# Sideshooting Pickle Fork Shooter



## ryguy27 (Nov 8, 2013)

Hello Again! I Hope You All Are Doing Well.

I Have Been Working On This Slingshot For A Few Days, And I Am Glad To Say I Finally FInished!

The Slingshot Is A Pickle Fork Shooter That Is Held Sideways In Your Hand. I Don't Know If One Of These Has Been Made Before, But I Haven't Seen Any. This Design Should Prevent Any Hand Hits! It Is Made From A Maple Board That Was 3/4" Thick And 2.5" Wide. I Cut The Shooter From A 7" Long Segment, And The Width And Thickness Stayed The Same. It Is Finished With A Very Light Coat Of Polyurethane Sanded Smooth With 440 Grit Sandpaper. I Am Happy With The End Result And It Shoots Pretty Good! I Hope You All Like It As Well!


----------



## GrayWolf (May 14, 2012)

§ §

[What the exercise asks]:
In the slingshot post, what grit of sandpaper was used to smooth the polyurethane finish? The items come from a different source than the slingshot post.

[Data rows]:
§ §

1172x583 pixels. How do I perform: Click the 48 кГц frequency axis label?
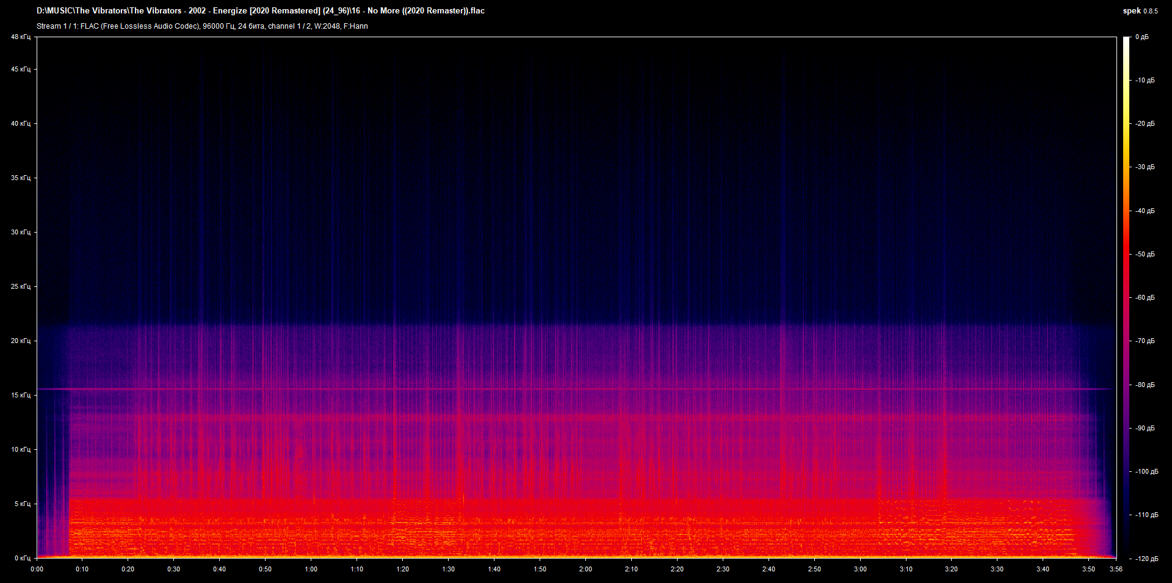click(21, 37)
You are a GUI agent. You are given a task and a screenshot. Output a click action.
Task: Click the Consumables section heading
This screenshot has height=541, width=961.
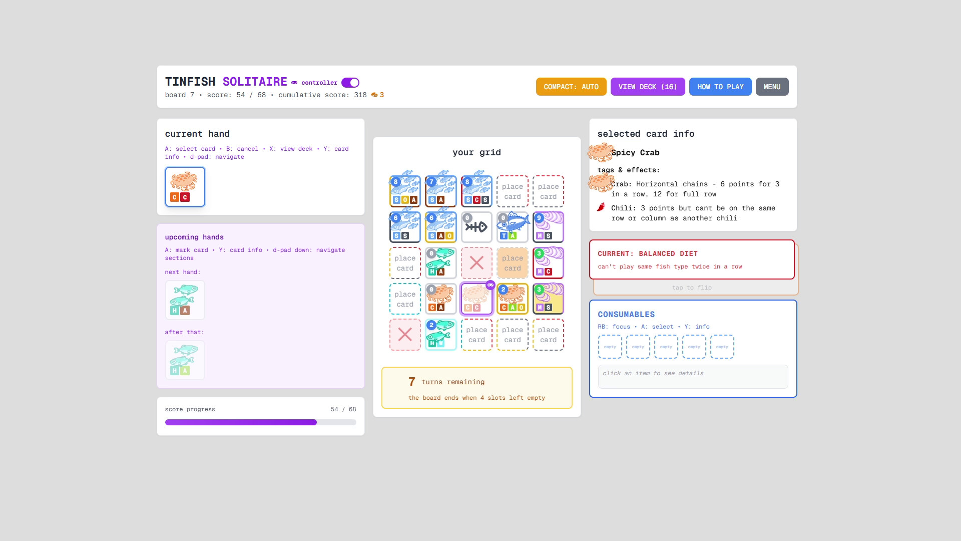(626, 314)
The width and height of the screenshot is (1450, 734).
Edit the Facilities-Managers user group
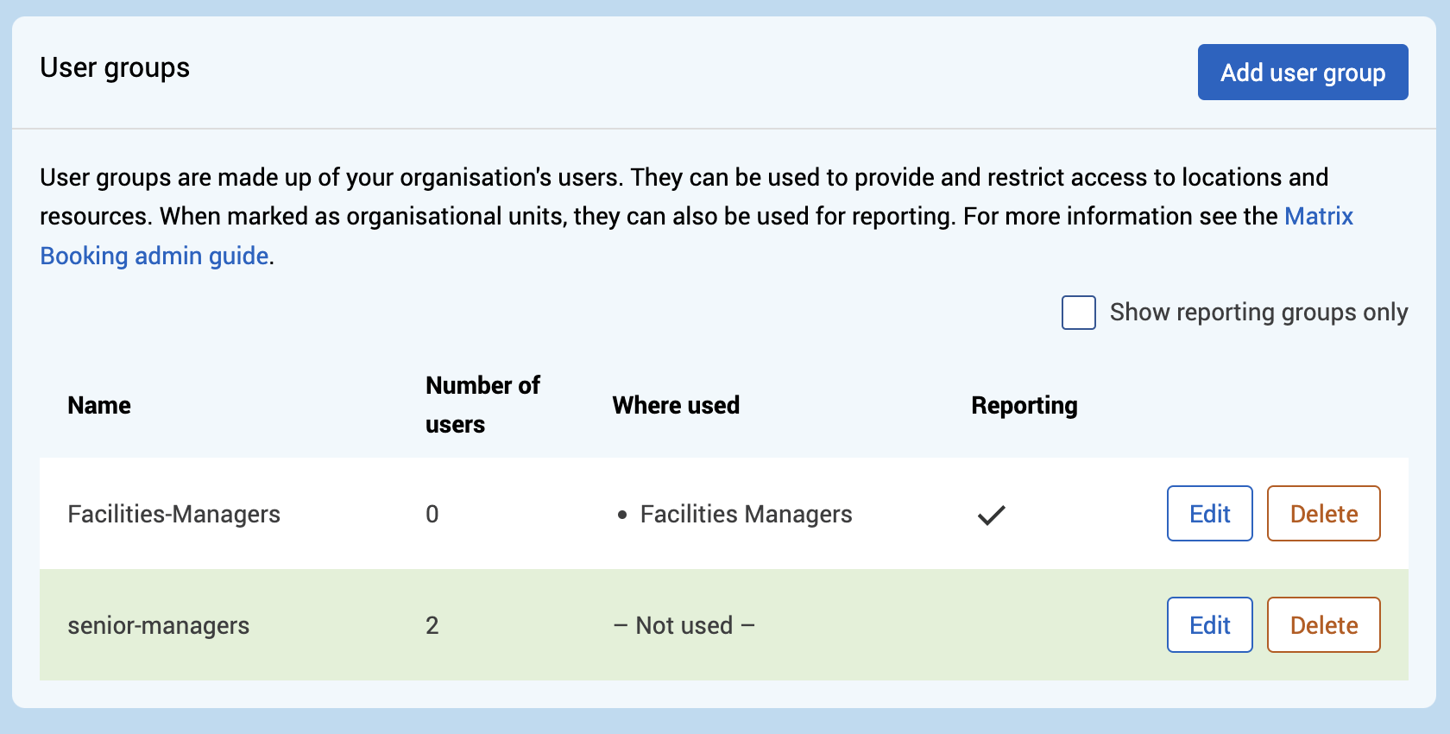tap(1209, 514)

§ §

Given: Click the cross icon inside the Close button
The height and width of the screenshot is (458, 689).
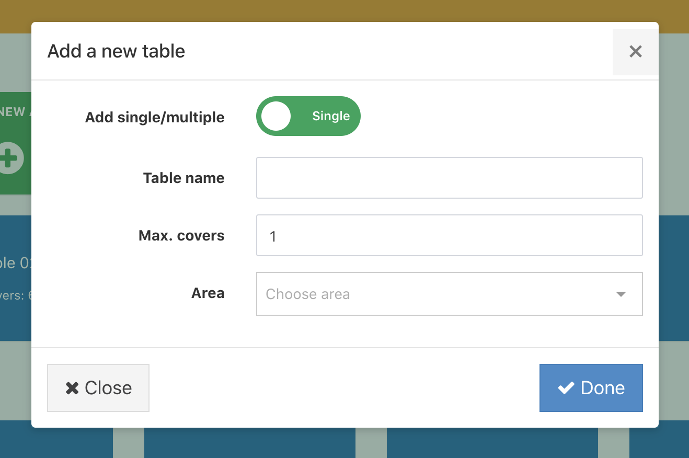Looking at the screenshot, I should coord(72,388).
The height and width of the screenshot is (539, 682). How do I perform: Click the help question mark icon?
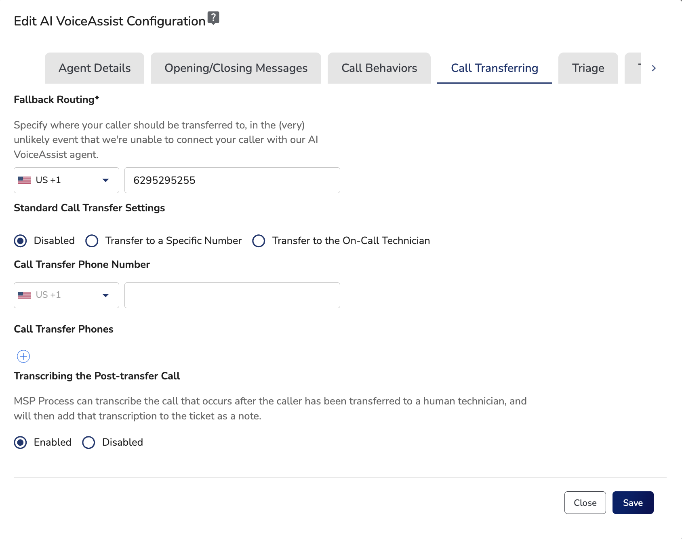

§ §

[Output of the task]:
440 grit.